- AAEC was not granted a 30-day deadline extension to appeal its case against LVS
- Macau’s Court of Instance in late April ruled in favor of LVS
- A source close to AAEC expressed disappointment at the decision
Asian American Entertainment Corp (AAEC) must now stick with the 10-day deadline for appealing its case against casino giant Las Vegas Sands Corp (LVS) after Macau’s First Court of Instance declined its request for a 30-day extension.
In a long-running lawsuit filed in January 2012, AAEC was originally asking for US$375 million in damages from LVS for breach of contract when it successfully secured a casino license in Macau in 2002.
LVS initially partnered with AAEC when it was still eyeing to enter Macau. But the casino giant ultimately abandoned its partnership with AAEC and switched to Galaxy Entertainment founded by Hong Kong businessman Lui Che-woo. LVS went on to win the contract.
Seven years after filing its original lawsuit, AAEC requested for the damages to be increased to US$12 billion to cover lost profits between 2004 and 2018. However, in January 2022, the company, headed by Taiwanese businessman Marshall Hao, set a $7.5 billion baseline for the compensation claim.

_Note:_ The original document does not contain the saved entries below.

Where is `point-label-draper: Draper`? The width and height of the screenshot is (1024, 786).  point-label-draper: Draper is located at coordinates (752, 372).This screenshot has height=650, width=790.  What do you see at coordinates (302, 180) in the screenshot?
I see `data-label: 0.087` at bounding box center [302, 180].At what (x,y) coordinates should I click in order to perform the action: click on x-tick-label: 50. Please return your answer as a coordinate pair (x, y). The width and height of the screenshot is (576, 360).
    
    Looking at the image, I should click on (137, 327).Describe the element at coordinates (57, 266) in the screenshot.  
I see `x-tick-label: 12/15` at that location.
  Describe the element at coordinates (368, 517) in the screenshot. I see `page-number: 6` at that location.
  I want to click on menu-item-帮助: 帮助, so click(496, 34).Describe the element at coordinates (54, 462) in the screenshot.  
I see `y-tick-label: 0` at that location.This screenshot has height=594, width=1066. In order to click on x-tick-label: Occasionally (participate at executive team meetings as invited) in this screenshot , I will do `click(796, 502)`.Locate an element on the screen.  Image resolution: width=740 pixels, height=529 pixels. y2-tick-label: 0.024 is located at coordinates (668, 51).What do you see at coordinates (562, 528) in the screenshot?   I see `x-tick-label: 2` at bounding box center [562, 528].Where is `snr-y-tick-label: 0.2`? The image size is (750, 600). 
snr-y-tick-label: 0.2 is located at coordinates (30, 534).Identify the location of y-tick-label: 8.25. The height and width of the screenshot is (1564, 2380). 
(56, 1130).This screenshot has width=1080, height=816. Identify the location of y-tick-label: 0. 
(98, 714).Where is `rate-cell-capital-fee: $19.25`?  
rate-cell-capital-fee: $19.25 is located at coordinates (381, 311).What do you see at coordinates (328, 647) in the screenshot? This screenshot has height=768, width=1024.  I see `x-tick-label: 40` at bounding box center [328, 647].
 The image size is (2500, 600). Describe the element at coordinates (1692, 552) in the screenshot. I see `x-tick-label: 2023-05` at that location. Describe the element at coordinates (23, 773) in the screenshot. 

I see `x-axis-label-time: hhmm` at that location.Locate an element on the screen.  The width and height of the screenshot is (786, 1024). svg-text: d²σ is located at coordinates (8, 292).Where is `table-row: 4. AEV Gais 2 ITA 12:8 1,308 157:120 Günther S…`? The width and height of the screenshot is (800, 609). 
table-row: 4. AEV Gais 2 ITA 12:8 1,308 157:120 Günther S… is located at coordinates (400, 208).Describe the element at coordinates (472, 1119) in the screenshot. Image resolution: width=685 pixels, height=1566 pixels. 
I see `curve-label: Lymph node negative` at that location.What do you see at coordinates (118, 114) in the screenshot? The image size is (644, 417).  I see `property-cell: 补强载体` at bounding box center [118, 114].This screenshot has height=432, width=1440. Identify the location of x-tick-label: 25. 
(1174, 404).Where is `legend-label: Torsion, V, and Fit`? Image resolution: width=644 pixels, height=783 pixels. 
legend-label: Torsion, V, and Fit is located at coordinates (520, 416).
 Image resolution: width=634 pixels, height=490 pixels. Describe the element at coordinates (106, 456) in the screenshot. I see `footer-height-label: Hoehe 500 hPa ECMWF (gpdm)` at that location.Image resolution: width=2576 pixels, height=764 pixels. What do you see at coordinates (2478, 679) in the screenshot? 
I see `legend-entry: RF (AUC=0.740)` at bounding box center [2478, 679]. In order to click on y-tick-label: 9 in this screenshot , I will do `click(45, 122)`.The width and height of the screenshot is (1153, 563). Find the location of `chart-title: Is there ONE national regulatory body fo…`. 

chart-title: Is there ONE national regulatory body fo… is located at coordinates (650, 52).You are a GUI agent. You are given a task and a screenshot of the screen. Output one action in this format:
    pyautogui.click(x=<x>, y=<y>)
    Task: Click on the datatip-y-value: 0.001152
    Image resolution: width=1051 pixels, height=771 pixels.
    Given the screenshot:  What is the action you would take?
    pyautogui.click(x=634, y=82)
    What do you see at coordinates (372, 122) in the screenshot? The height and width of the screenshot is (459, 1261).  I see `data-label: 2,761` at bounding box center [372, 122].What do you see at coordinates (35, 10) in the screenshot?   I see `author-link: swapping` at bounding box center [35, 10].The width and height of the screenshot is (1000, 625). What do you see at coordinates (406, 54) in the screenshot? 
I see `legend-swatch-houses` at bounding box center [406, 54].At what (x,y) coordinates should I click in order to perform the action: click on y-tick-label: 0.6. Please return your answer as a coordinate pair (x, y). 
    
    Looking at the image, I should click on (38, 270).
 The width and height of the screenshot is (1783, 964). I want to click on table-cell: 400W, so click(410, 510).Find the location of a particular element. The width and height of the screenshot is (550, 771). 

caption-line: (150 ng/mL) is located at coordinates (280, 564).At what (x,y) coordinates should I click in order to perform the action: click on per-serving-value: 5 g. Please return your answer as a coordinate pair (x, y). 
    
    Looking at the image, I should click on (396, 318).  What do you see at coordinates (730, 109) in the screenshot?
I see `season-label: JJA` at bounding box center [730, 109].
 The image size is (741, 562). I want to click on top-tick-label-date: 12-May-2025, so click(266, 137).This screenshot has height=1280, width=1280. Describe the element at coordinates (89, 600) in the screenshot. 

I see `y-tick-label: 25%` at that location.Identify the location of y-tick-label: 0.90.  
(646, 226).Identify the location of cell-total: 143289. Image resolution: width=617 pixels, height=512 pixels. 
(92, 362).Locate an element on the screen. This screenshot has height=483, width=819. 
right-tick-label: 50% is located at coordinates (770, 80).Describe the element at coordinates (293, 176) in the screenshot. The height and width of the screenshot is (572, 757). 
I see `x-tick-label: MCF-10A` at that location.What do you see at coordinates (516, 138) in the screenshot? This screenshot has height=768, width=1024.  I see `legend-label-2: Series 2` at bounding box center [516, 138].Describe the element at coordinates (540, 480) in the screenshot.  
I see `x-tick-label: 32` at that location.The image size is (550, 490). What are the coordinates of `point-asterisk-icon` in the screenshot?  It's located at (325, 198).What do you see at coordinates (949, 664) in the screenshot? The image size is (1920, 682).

On April 28, Macau’s Court of First Instance ruled that AAEC had engaged in litigation in bad faith. After the judgment was handed out, Mr. Hao requested that the court deliver a Portuguese version of the sentence as it was issued only in Chinese. The lawyers representing the company don’t speak Chinese.
In relation to this, AAEC’s legal team had also asked the court to grant them a 30-day extension for filing their appeal.
But the Court of Instance eventually rejected the company’s deadline extension request, saying it didn’t have any obligation under the law to hand out its ruling in a specific language according to the proficiency of all legal parties involved.
The court also pointed out that AAEC’s request to have the deadline extended was mainly because its legal team isn’t proficient in the Chinese language, and not because they were not notified about the sentence. The court therefore could not grant its request.
Responding to the court’s decision, a source related to Mr. Hao said they were surprised and disappointed that the judge did not recognize that their lawyers, who are non-Chinese speakers, would not be able to properly review a 99-page judgment issued in Chinese within just 10 days. Mr. Hao’s side argued that the court could have decided to deliver the ruling in Portuguese, considering that it is also being used as an official language by the local courts in Macau.